- _Given problem_
Turn every line of the items below into a Markdown table with two columns, Row and Line, numbering the rows in order and skipping blank lines.
* Start Records shown *
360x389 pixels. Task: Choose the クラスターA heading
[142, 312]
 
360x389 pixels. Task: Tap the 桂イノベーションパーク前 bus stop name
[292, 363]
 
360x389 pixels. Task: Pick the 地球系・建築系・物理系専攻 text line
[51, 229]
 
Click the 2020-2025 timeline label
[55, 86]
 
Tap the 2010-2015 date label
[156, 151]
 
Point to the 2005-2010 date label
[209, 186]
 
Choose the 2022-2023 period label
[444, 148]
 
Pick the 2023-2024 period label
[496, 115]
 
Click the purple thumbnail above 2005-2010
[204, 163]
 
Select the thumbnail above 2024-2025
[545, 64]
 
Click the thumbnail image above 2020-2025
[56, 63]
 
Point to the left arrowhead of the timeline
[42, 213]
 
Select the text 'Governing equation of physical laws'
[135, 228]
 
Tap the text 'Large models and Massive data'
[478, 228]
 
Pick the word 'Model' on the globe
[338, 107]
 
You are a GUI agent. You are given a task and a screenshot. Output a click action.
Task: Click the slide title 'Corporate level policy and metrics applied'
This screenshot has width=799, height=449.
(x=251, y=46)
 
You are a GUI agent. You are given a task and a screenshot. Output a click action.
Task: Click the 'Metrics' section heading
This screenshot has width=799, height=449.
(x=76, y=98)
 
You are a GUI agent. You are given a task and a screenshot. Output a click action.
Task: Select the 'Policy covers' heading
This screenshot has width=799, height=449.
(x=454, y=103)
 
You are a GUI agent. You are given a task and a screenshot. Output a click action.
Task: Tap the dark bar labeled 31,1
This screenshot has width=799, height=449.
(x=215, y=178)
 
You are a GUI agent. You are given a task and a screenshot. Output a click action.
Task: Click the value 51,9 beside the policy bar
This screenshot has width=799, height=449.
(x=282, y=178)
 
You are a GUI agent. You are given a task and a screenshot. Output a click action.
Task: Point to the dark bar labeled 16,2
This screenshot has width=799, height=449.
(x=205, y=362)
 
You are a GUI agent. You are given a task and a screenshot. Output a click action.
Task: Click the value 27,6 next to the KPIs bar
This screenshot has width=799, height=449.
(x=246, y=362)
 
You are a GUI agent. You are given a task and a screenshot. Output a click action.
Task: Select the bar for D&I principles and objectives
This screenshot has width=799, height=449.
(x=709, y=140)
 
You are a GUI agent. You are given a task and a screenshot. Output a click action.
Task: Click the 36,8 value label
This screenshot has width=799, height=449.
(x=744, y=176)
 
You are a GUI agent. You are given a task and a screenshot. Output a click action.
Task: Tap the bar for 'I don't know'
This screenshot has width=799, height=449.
* End Records shown *
- _Complete output_
| Row | Line |
|---|---|
| 1 | 360x389 pixels. Task: Choose the クラスターA heading |
| 2 | [142, 312] |
| 3 | 360x389 pixels. Task: Tap the 桂イノベーションパーク前 bus stop name |
| 4 | [292, 363] |
| 5 | 360x389 pixels. Task: Pick the 地球系・建築系・物理系専攻 text line |
| 6 | [51, 229] |
| 7 | Click the 2020-2025 timeline label |
| 8 | [55, 86] |
| 9 | Tap the 2010-2015 date label |
| 10 | [156, 151] |
| 11 | Point to the 2005-2010 date label |
| 12 | [209, 186] |
| 13 | Choose the 2022-2023 period label |
| 14 | [444, 148] |
| 15 | Pick the 2023-2024 period label |
| 16 | [496, 115] |
| 17 | Click the purple thumbnail above 2005-2010 |
| 18 | [204, 163] |
| 19 | Select the thumbnail above 2024-2025 |
| 20 | [545, 64] |
| 21 | Click the thumbnail image above 2020-2025 |
| 22 | [56, 63] |
| 23 | Point to the left arrowhead of the timeline |
| 24 | [42, 213] |
| 25 | Select the text 'Governing equation of physical laws' |
| 26 | [135, 228] |
| 27 | Tap the text 'Large models and Massive data' |
| 28 | [478, 228] |
| 29 | Pick the word 'Model' on the globe |
| 30 | [338, 107] |
| 31 | You are a GUI agent. You are given a task and a screenshot. Output a click action. |
| 32 | Task: Click the slide title 'Corporate level policy and metrics applied' |
| 33 | This screenshot has width=799, height=449. |
| 34 | (x=251, y=46) |
| 35 | You are a GUI agent. You are given a task and a screenshot. Output a click action. |
| 36 | Task: Click the 'Metrics' section heading |
| 37 | This screenshot has width=799, height=449. |
| 38 | (x=76, y=98) |
| 39 | You are a GUI agent. You are given a task and a screenshot. Output a click action. |
| 40 | Task: Select the 'Policy covers' heading |
| 41 | This screenshot has width=799, height=449. |
| 42 | (x=454, y=103) |
| 43 | You are a GUI agent. You are given a task and a screenshot. Output a click action. |
| 44 | Task: Tap the dark bar labeled 31,1 |
| 45 | This screenshot has width=799, height=449. |
| 46 | (x=215, y=178) |
| 47 | You are a GUI agent. You are given a task and a screenshot. Output a click action. |
| 48 | Task: Click the value 51,9 beside the policy bar |
| 49 | This screenshot has width=799, height=449. |
| 50 | (x=282, y=178) |
| 51 | You are a GUI agent. You are given a task and a screenshot. Output a click action. |
| 52 | Task: Point to the dark bar labeled 16,2 |
| 53 | This screenshot has width=799, height=449. |
| 54 | (x=205, y=362) |
| 55 | You are a GUI agent. You are given a task and a screenshot. Output a click action. |
| 56 | Task: Click the value 27,6 next to the KPIs bar |
| 57 | This screenshot has width=799, height=449. |
| 58 | (x=246, y=362) |
| 59 | You are a GUI agent. You are given a task and a screenshot. Output a click action. |
| 60 | Task: Select the bar for D&I principles and objectives |
| 61 | This screenshot has width=799, height=449. |
| 62 | (x=709, y=140) |
| 63 | You are a GUI agent. You are given a task and a screenshot. Output a click action. |
| 64 | Task: Click the 36,8 value label |
| 65 | This screenshot has width=799, height=449. |
| 66 | (x=744, y=176) |
| 67 | You are a GUI agent. You are given a task and a screenshot. Output a click action. |
| 68 | Task: Tap the bar for 'I don't know' |
| 69 | This screenshot has width=799, height=449. |